KG build failing in transform step due to numpy issues
Closed this issue · 3 comments
caufieldjh commented
As of the most recent build (121), the KG build fails at the beginning of the transform step (long stack trace follows):
12:05:31 + python3.9 run.py transform
12:05:32
12:05:32 A module that was compiled using NumPy 1.x cannot be run in
12:05:32 NumPy 2.0.2 as it may crash. To support both 1.x and 2.x
12:05:32 versions of NumPy, modules must be compiled with NumPy 2.0.
12:05:32 Some module may need to rebuild instead e.g. with 'pybind11>=2.12'.
12:05:32
12:05:32 If you are a user of the module, the easiest solution will be to
12:05:32 downgrade to 'numpy<2' or try to upgrade the affected module.

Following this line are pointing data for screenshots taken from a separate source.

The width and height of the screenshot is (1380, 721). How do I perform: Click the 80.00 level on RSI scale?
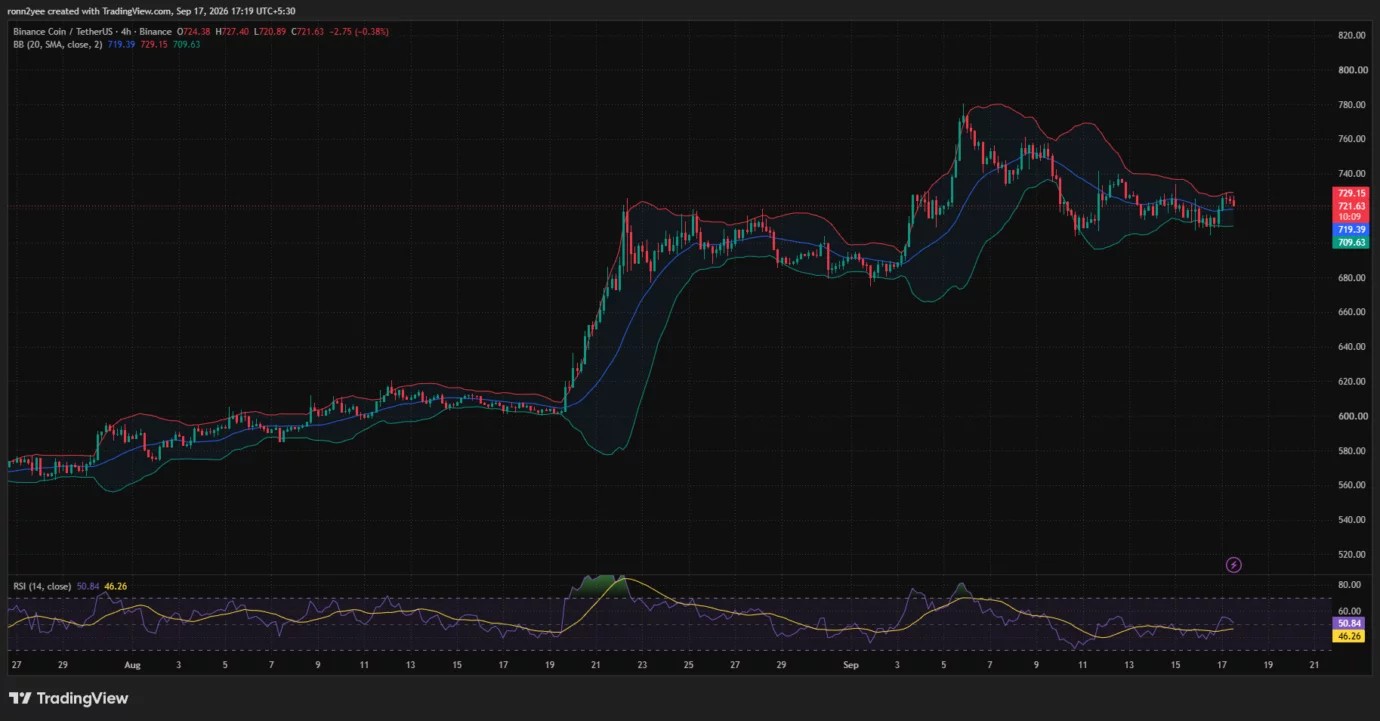coord(1349,585)
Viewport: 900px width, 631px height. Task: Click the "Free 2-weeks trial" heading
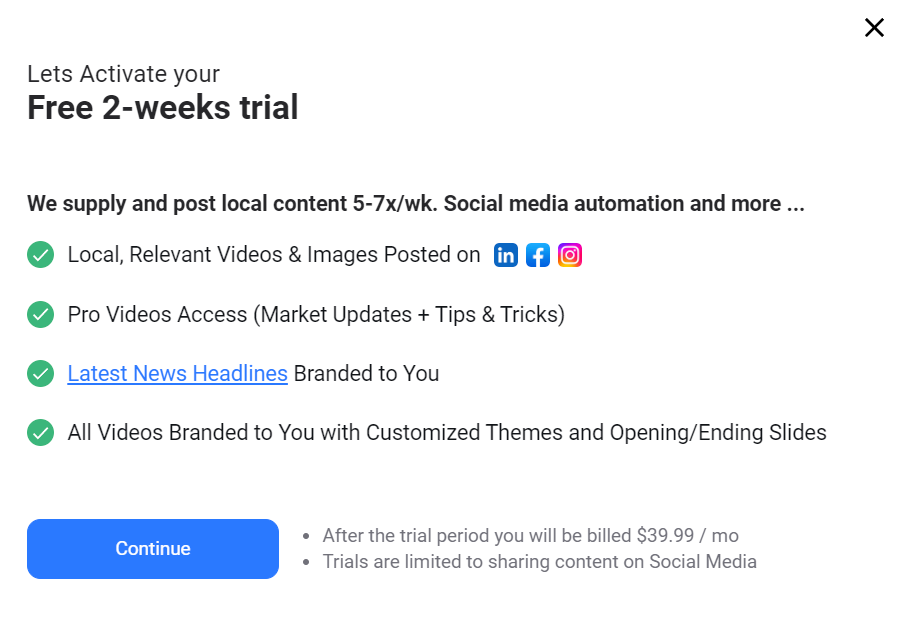162,107
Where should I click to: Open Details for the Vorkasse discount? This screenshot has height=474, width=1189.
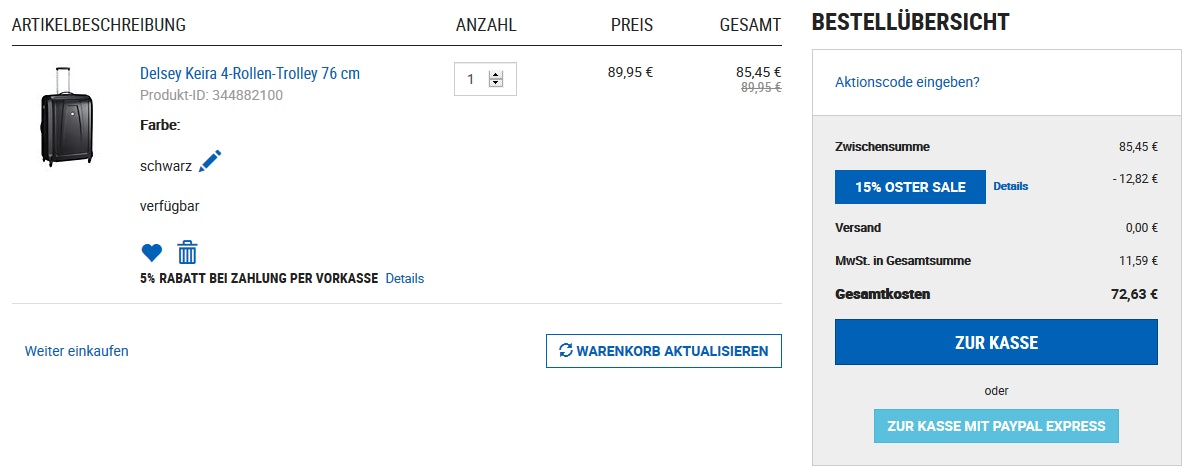pos(405,279)
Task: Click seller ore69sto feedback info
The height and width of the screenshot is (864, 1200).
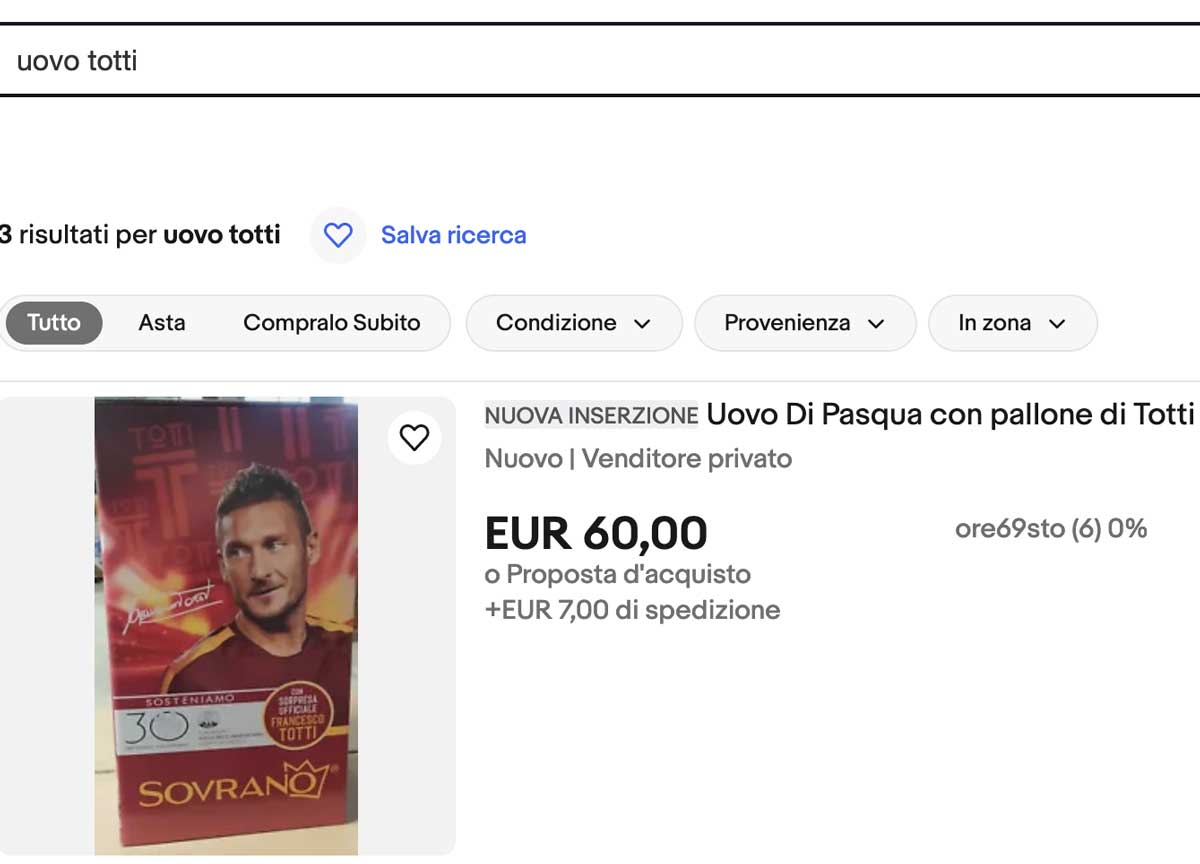Action: tap(1051, 528)
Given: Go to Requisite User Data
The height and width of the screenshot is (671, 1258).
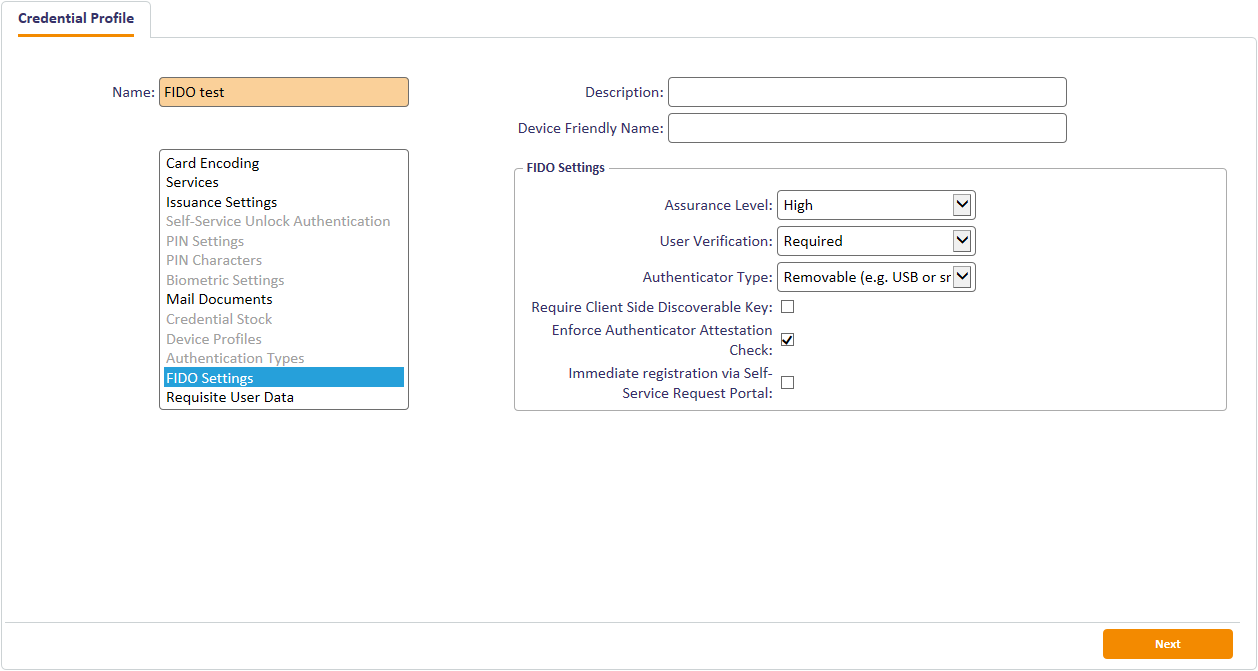Looking at the screenshot, I should (229, 397).
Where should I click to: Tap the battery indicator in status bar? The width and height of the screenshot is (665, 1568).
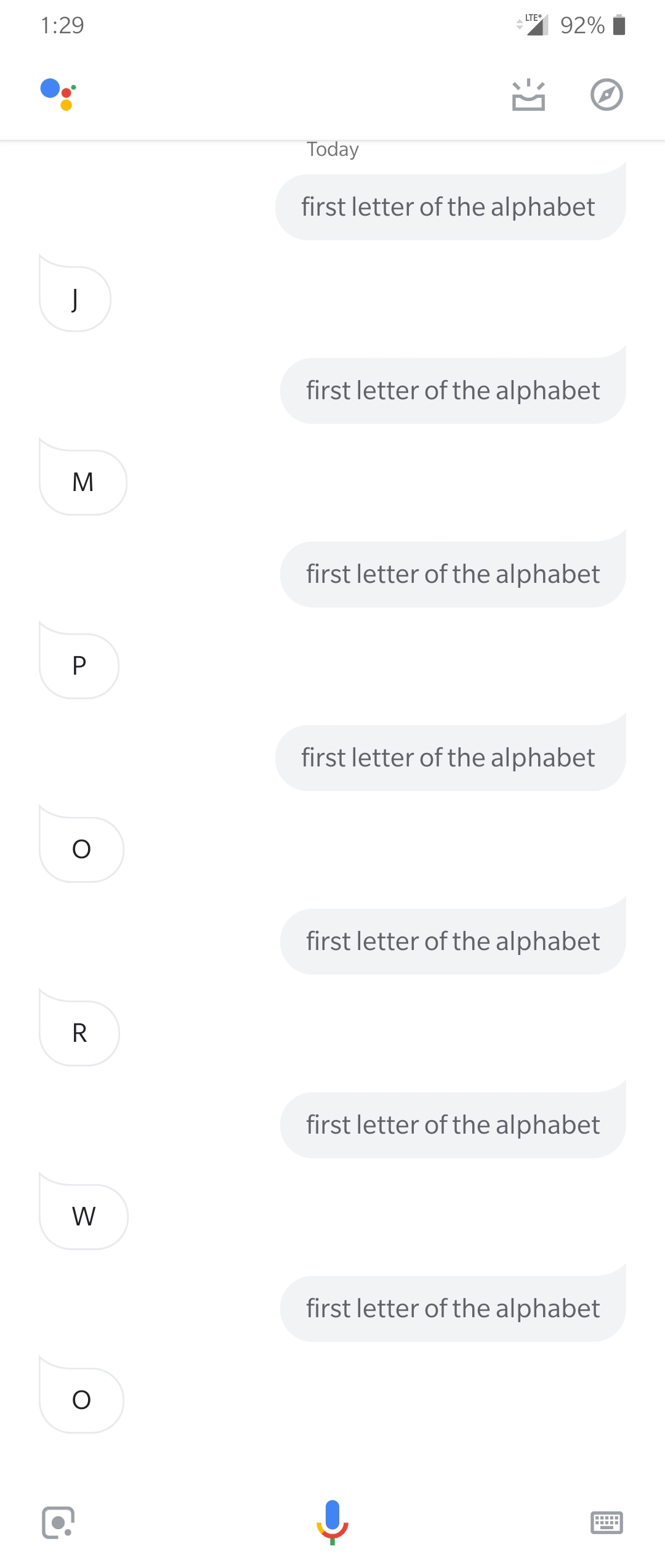click(619, 25)
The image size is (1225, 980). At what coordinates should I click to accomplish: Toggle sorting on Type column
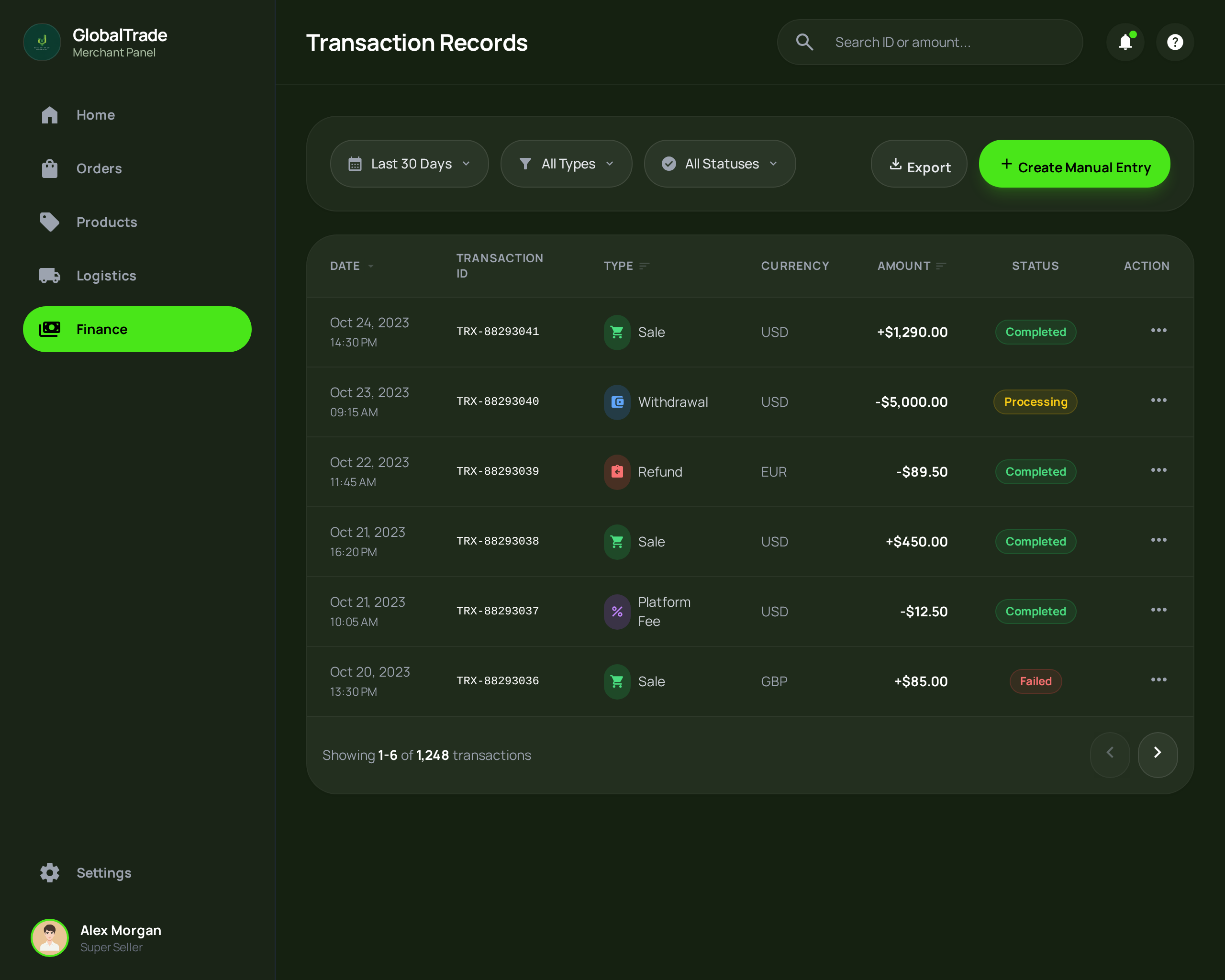[x=644, y=266]
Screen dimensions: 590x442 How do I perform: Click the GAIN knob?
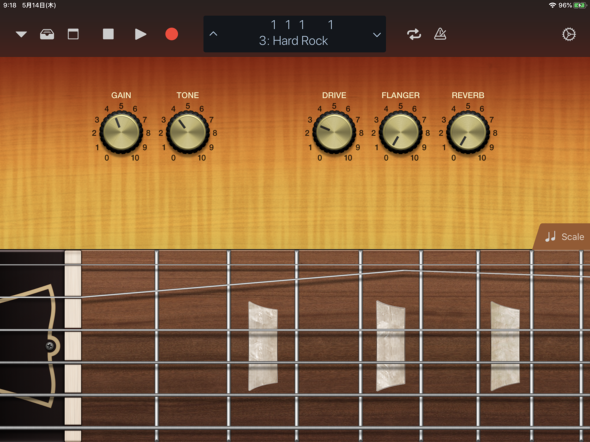click(121, 132)
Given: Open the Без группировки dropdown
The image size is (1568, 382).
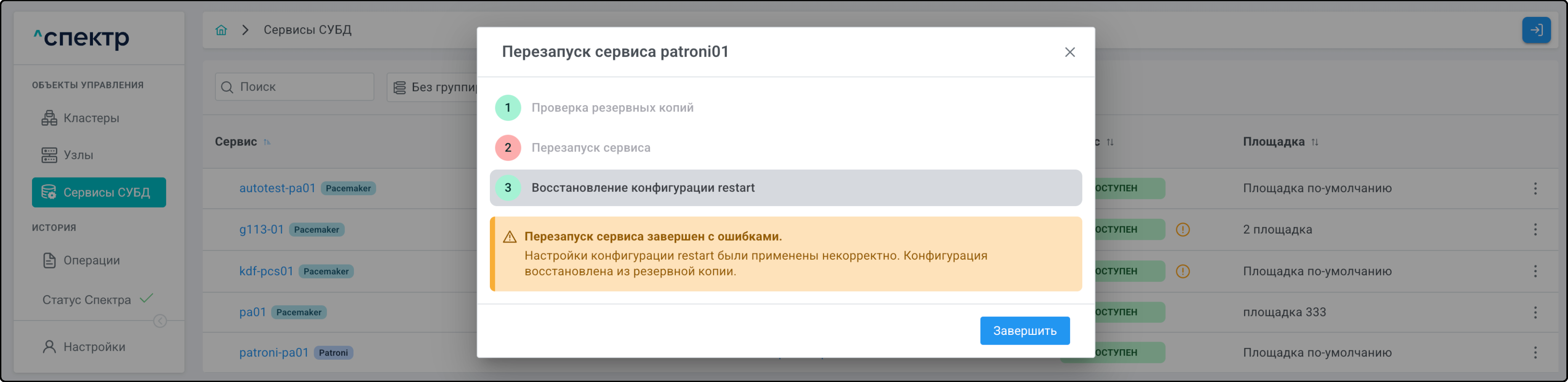Looking at the screenshot, I should 433,87.
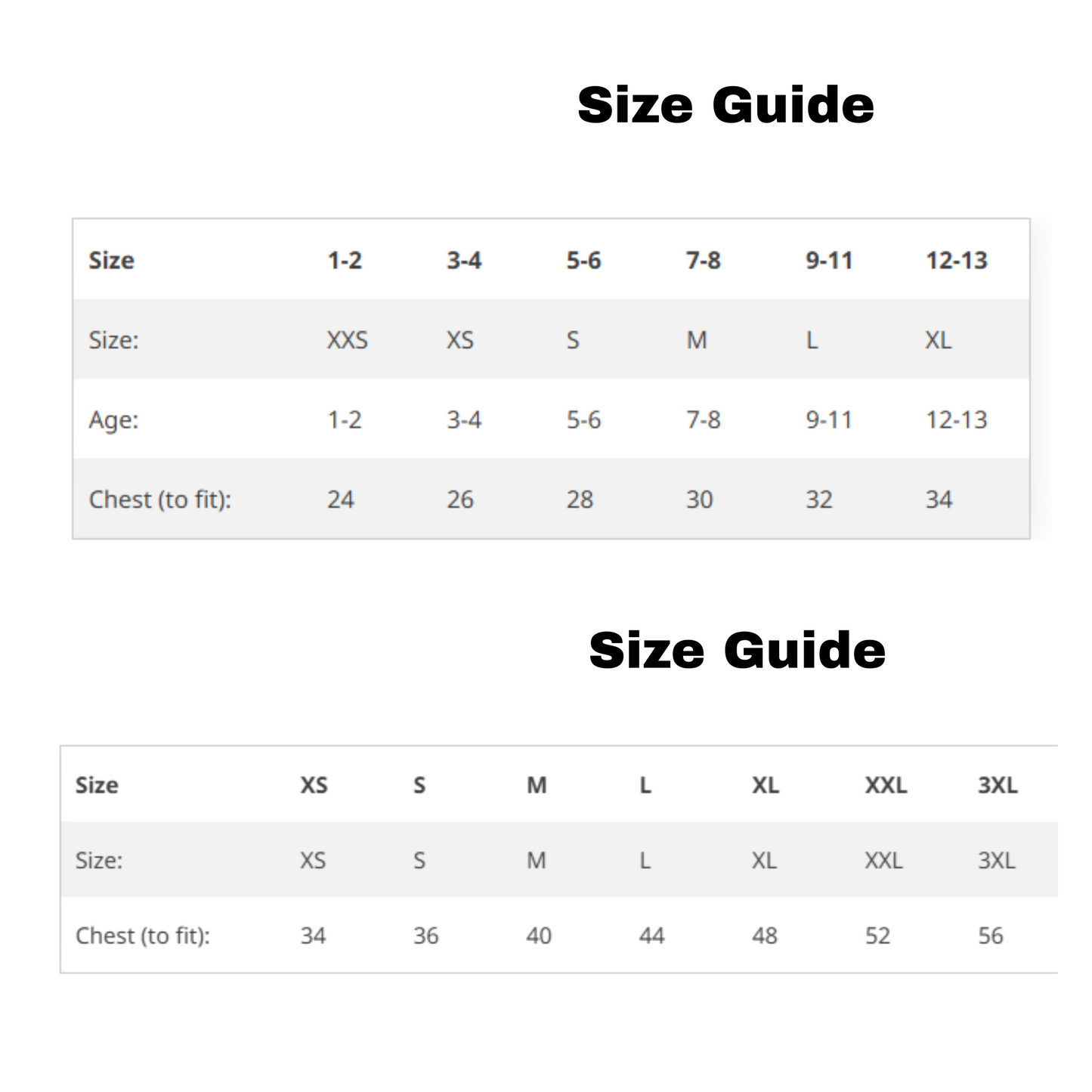Viewport: 1092px width, 1092px height.
Task: Click chest value 56 in adult table
Action: click(991, 936)
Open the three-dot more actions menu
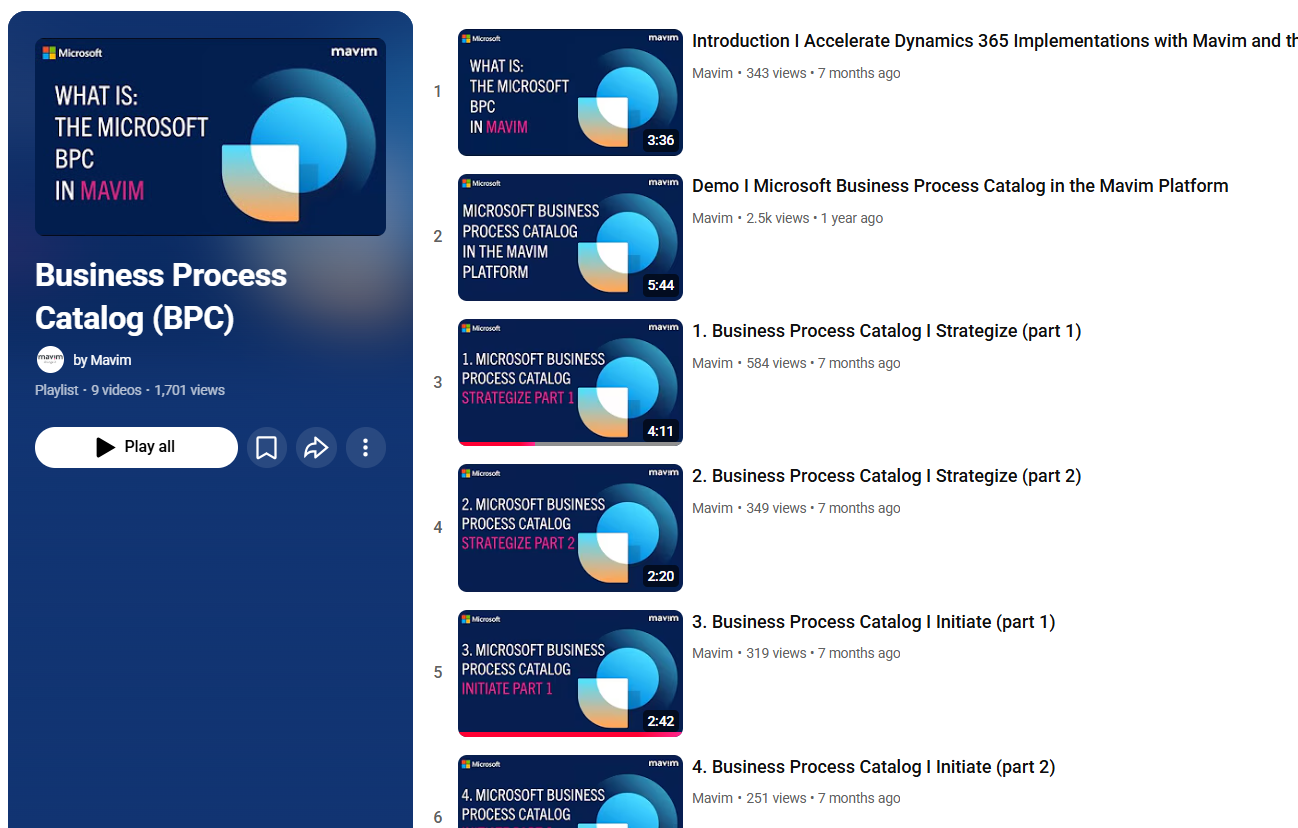Image resolution: width=1298 pixels, height=828 pixels. point(366,448)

12:05:32 We expect that some modules will need time to support NumPy 2.
12:05:32
12:05:32 Traceback (most recent call last): File "/var/lib/jenkins/workspace/ledge-graph-hub_kg-phenio_master/gitrepo/run.py", line 5, in <module>
12:05:32 from kg_phenio import download as kg_download
12:05:32 File "/var/lib/jenkins/workspace/ledge-graph-hub_kg-phenio_master/gitrepo/kg_phenio/__init__.py", line 3, in <module>
12:05:32 from .transform import transform
12:05:32 File "/var/lib/jenkins/workspace/ledge-graph-hub_kg-phenio_master/gitrepo/kg_phenio/transform.py", line 5, in <module>
12:05:32 from kg_phenio.transform_utils.phenio.phenio_transform import PhenioTransform
12:05:32 File "/var/lib/jenkins/workspace/ledge-graph-hub_kg-phenio_master/gitrepo/kg_phenio/transform_utils/phenio/__init__.py", line 2, in <module>
12:05:32 from .phenio_transform import PhenioTransform
12:05:32 File "/var/lib/jenkins/workspace/ledge-graph-hub_kg-phenio_master/gitrepo/kg_phenio/transform_utils/phenio/phenio_transform.py", line 8, in <module>
12:05:32 from kgx.cli.cli_utils import transform # type: ignore
12:05:32 File "/var/lib/jenkins/workspace/ledge-graph-hub_kg-phenio_master/gitrepo/venv/lib/python3.9/site-packages/kgx/cli/__init__.py", line 7, in <module>
12:05:32 from kgx.cli.cli_utils import (
12:05:32 File "/var/lib/jenkins/workspace/ledge-graph-hub_kg-phenio_master/gitrepo/venv/lib/python3.9/site-packages/kgx/cli/cli_utils.py", line 11, in <module>
12:05:32 from kgx.validator import Validator
12:05:32 File "/var/lib/jenkins/workspace/ledge-graph-hub_kg-phenio_master/gitrepo/venv/lib/python3.9/site-packages/kgx/validator.py", line 14, in <module>
12:05:32 from kgx.utils.kgx_utils import (
12:05:32 File "/var/lib/jenkins/workspace/ledge-graph-hub_kg-phenio_master/gitrepo/venv/lib/python3.9/site-packages/kgx/utils/kgx_utils.py", line 22, in <module>
12:05:32 import pandas as pd
12:05:32 File "/var/lib/jenkins/workspace/ledge-graph-hub_kg-phenio_master/gitrepo/venv/lib/python3.9/site-packages/pandas/__init__.py", line 26, in <module>
12:05:32 from pandas.compat import (
12:05:32 File "/var/lib/jenkins/workspace/ledge-graph-hub_kg-phenio_master/gitrepo/venv/lib/python3.9/site-packages/pandas/compat/__init__.py", line 27, in <module>
12:05:32 from pandas.compat.pyarrow import (
12:05:32 File "/var/lib/jenkins/workspace/ledge-graph-hub_kg-phenio_master/gitrepo/venv/lib/python3.9/site-packages/pandas/compat/pyarrow.py", line 8, in <module>
12:05:32 import pyarrow as pa
12:05:32 File "/var/lib/jenkins/workspace/ledge-graph-hub_kg-phenio_master/gitrepo/venv/lib/python3.9/site-packages/pyarrow/__init__.py", line 65, in <module>
12:05:32 import pyarrow.lib as _lib
12:05:32 AttributeError: _ARRAY_API not found
12:05:32
12:05:32 A module that was compiled using NumPy 1.x cannot be run in
12:05:32 NumPy 2.0.2 as it may crash. To support both 1.x and 2.x
12:05:32 versions of NumPy, modules must be compiled with NumPy 2.0.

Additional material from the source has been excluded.